Retinoblastoma Protein and Anaphase-promoting Complex Physically Interact and Functionally Cooperate During Cell-cycle Exit

Overview

Journal Nat Cell Biol

Specialty Cell Biology

Date 2006 Dec 26

PMID 17187060

Citations 105

Authors

Ulrich K Binne

Marie K Classon

Frederick A Dick

Wenyi Wei

Michael Rape

William G Kaelin Jr

Anders M Naar

Nicholas J Dyson

Affiliations

Soon will be listed here.

Abstract

The retinoblastoma protein (pRB) negatively regulates the progression from G1 to S phase of the cell cycle, in part, by repressing E2F-dependent transcription. pRB also possesses E2F-independent functions that contribute to cell-cycle control--for example, during pRB-mediated cell-cycle arrest pRB associates with Skp2, the F-box protein of the Skp1-Cullin-F-box protein (SCF) E3 ubiquitin ligase complex, and promotes the stability of the cyclin-dependent kinase-inhibitor p27(Kip1) through an unknown mechanism.

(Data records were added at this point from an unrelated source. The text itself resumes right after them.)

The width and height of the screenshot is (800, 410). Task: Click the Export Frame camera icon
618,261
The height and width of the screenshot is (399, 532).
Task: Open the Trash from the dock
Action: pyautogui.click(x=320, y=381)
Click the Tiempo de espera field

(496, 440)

Degradation of p27(Kip1) is mediated by ubiquitin-dependent targeting of p27(Kip1) by SCF -Skp2 (ref. 4). Here, we report a novel interaction between pRB and the anaphase-promoting complex/cyclosome (APC/C) that controls p27(Kip1) stability by targeting Skp2 for ubiquitin-mediated degradation. Cdh1, an activator of APC/C, not only interacts with pRB but is also required for a pRB-induced cell-cycle arrest. The results reveal an unexpected physical convergence between the pRB tumour-suppressor protein and E3 ligase complexes, and raise the possibility that pRB may direct APC/C to additional targets during pRB-mediated cell-cycle exit.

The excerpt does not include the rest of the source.